WHAT THE TASK REQUIRES
Your answer must be an exact repeat of the lines from the one containing "This screenshot has height=1008, width=1759." through the last line of the records, both included, with no pictures.

DATA FOR REVIEW

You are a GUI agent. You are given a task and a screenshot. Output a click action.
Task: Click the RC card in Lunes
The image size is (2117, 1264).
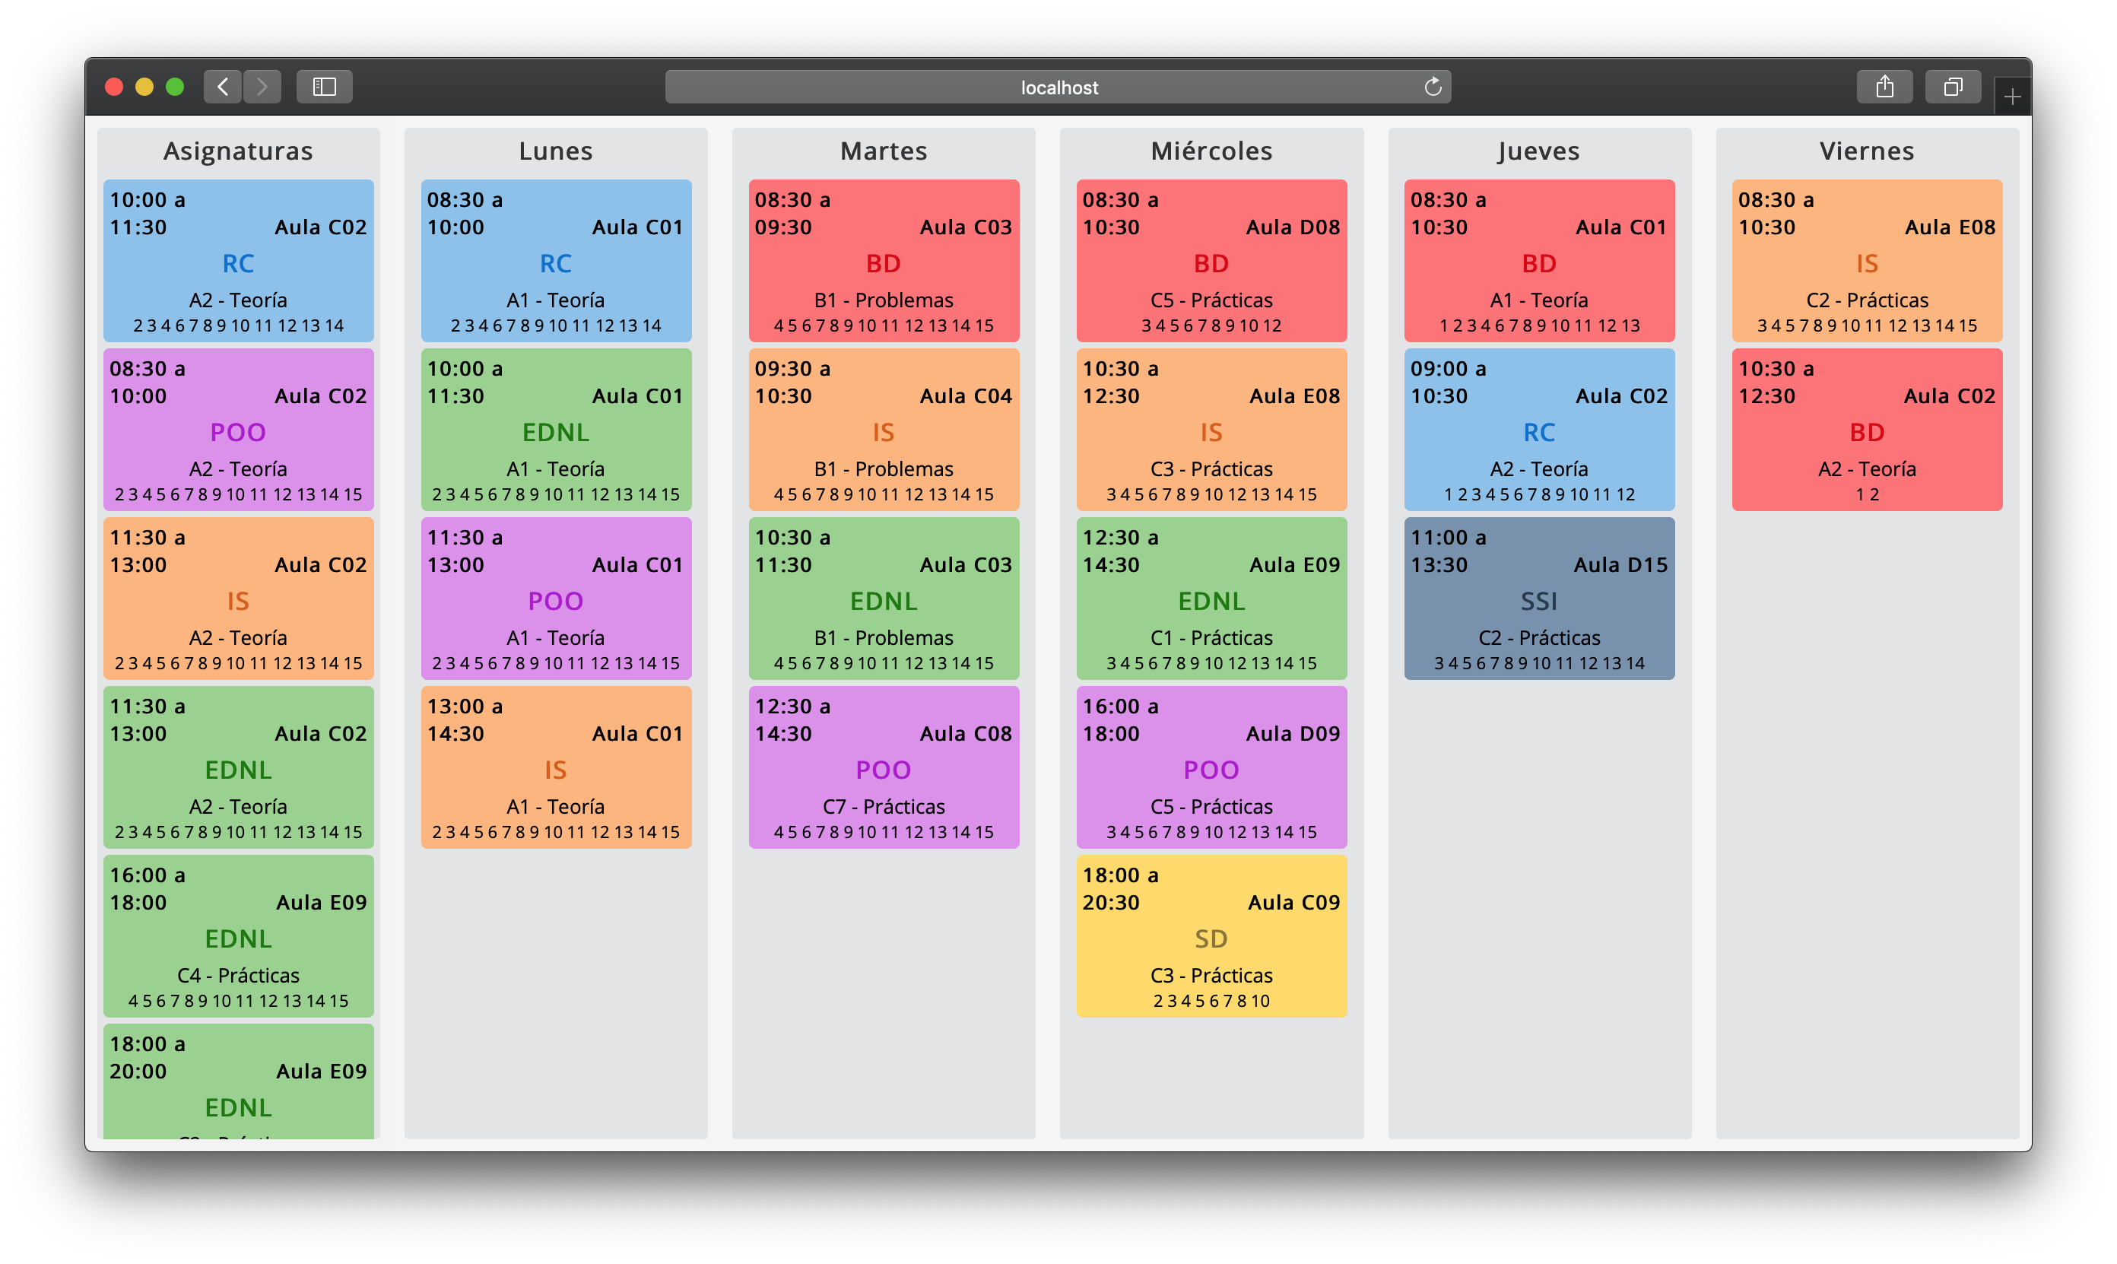(555, 261)
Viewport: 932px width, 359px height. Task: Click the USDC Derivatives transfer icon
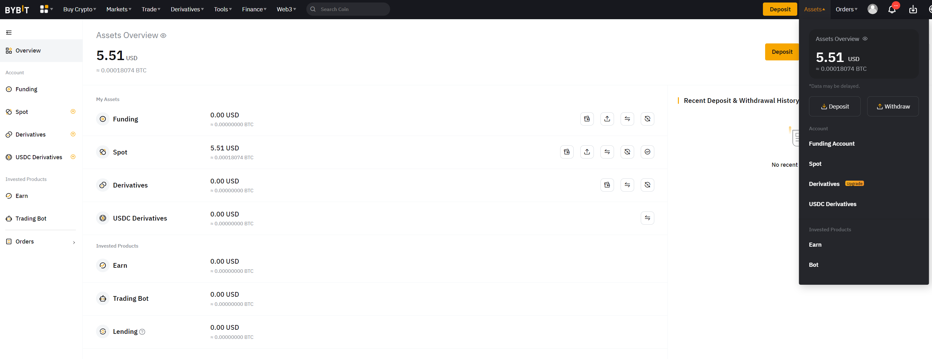[x=647, y=218]
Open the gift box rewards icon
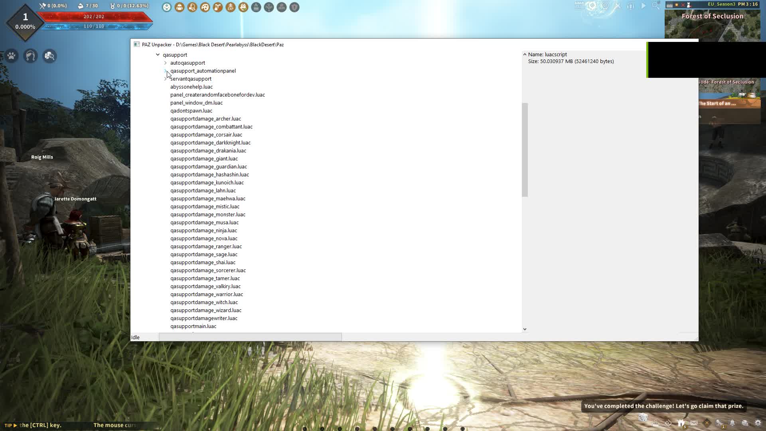766x431 pixels. click(681, 423)
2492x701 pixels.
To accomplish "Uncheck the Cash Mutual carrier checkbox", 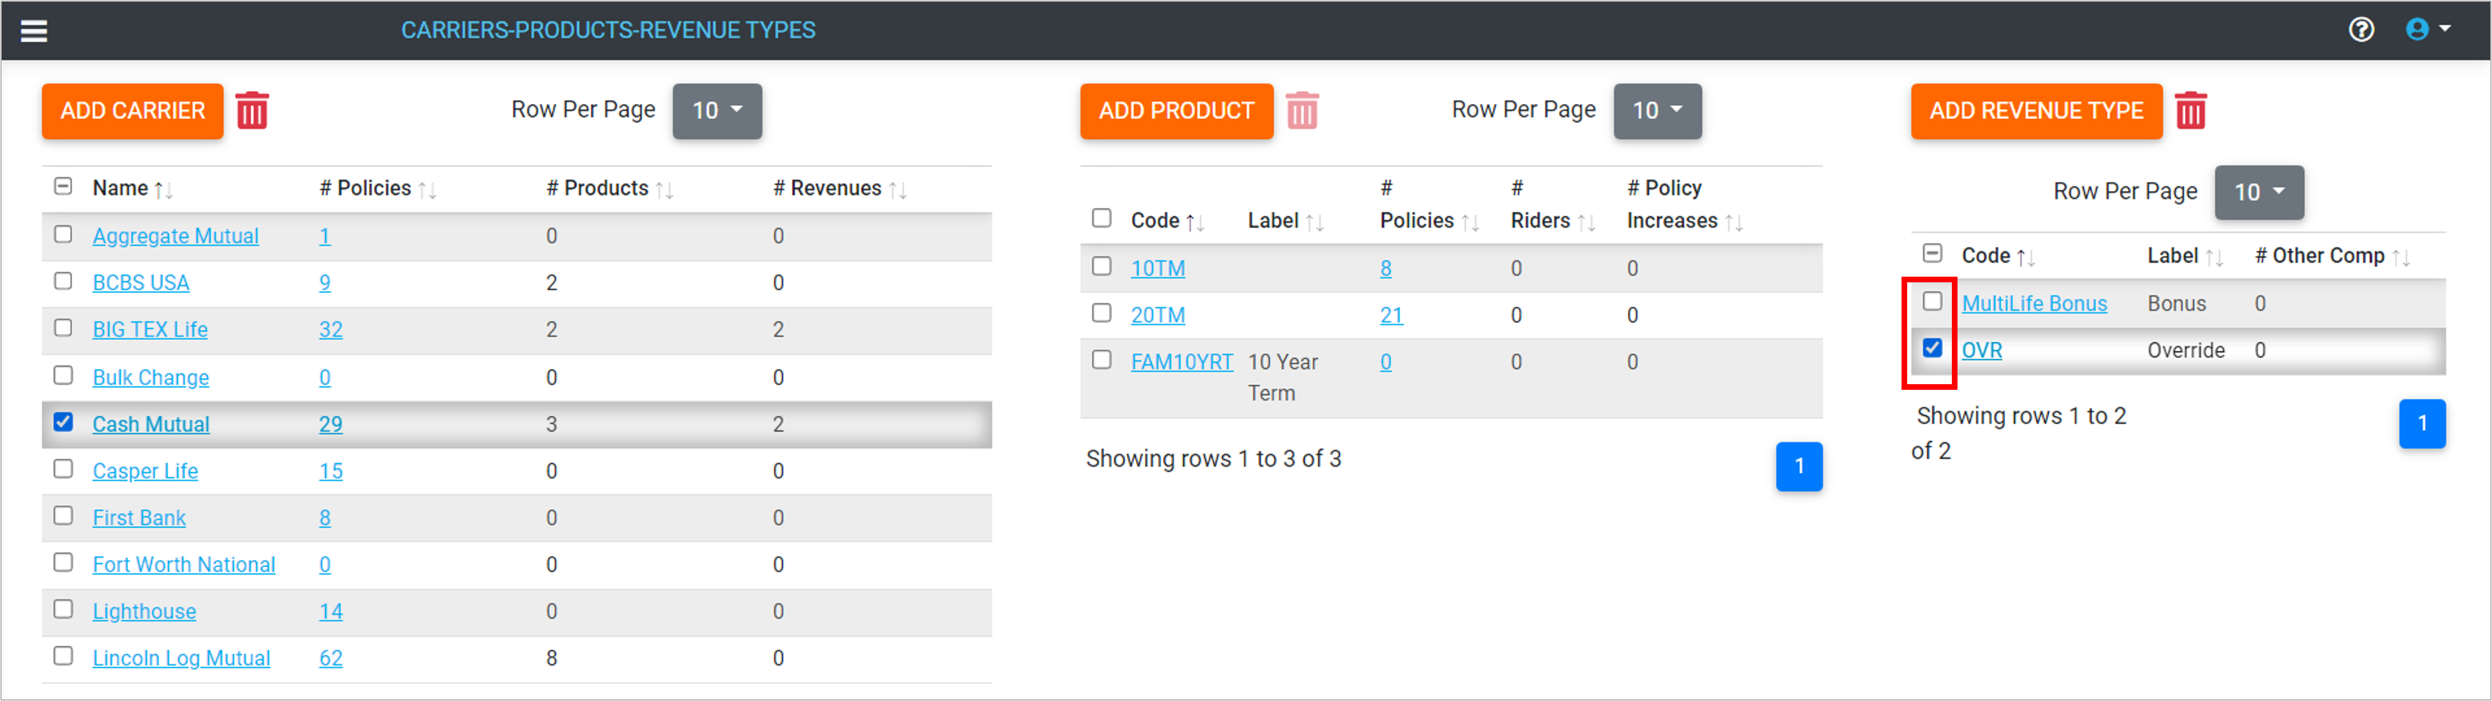I will [x=64, y=422].
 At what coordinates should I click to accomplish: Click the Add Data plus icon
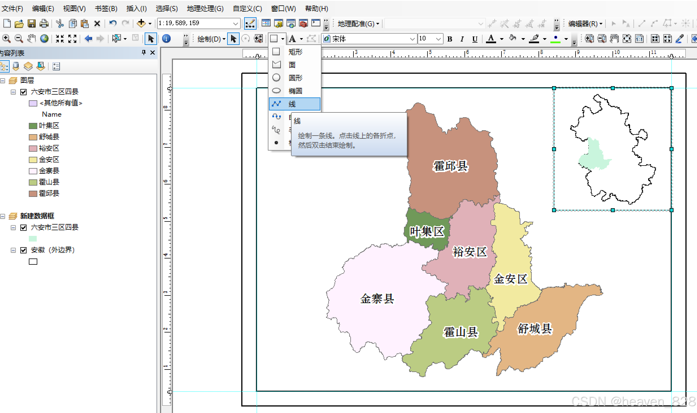tap(141, 23)
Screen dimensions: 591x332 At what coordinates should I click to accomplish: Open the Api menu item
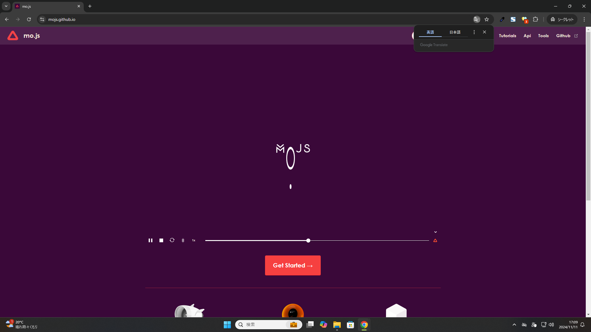(527, 36)
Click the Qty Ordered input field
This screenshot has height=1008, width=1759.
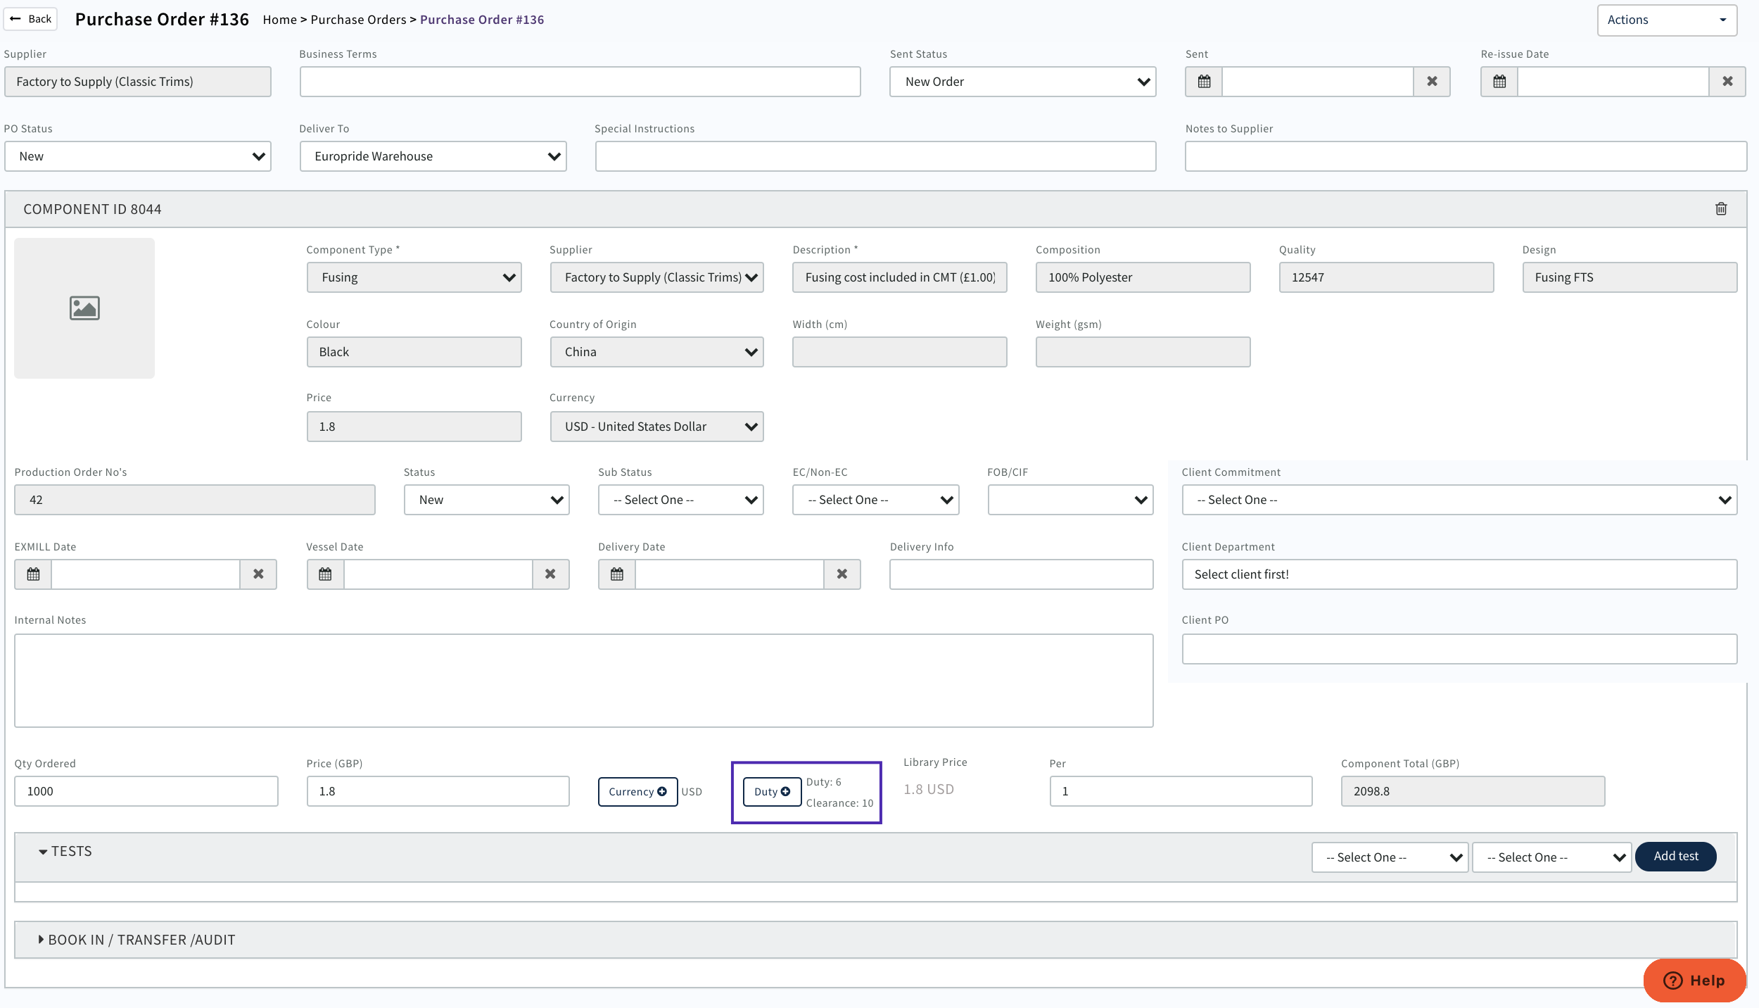pos(146,791)
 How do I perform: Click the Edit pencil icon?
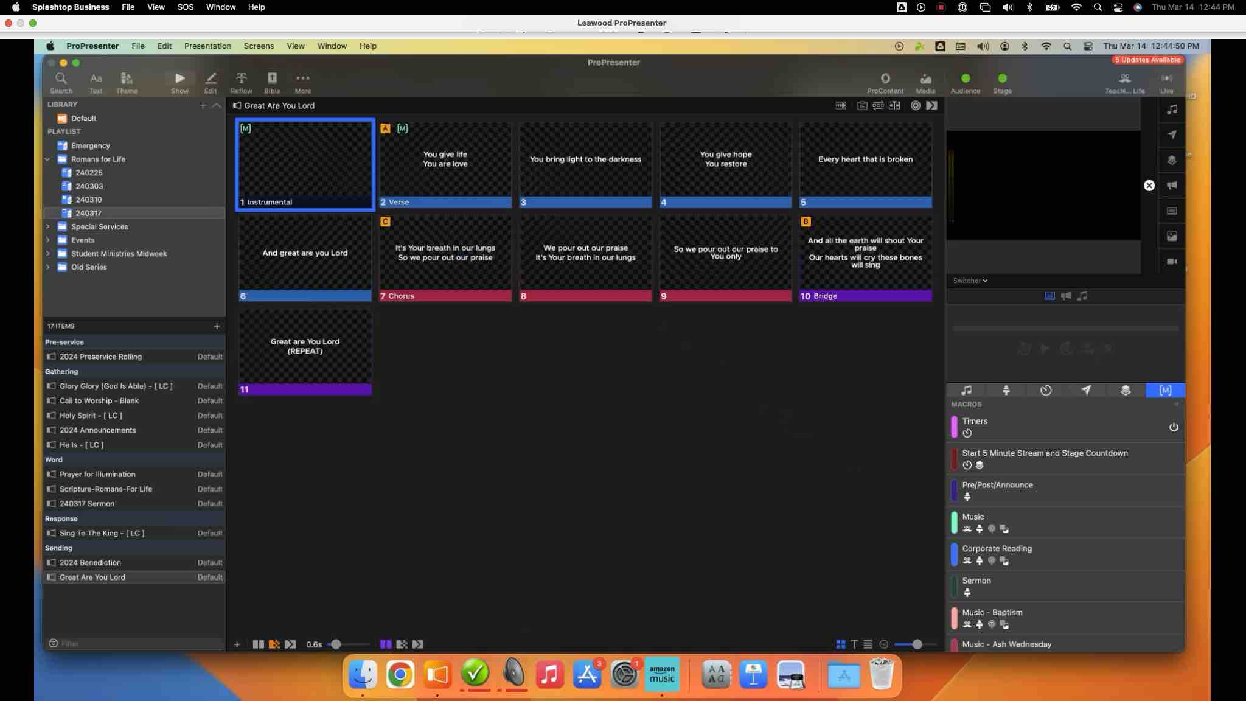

ANSWER TO THIS EXERCISE
This screenshot has height=1008, width=1759.
pos(146,791)
 How do I perform: Click the Edit pencil icon?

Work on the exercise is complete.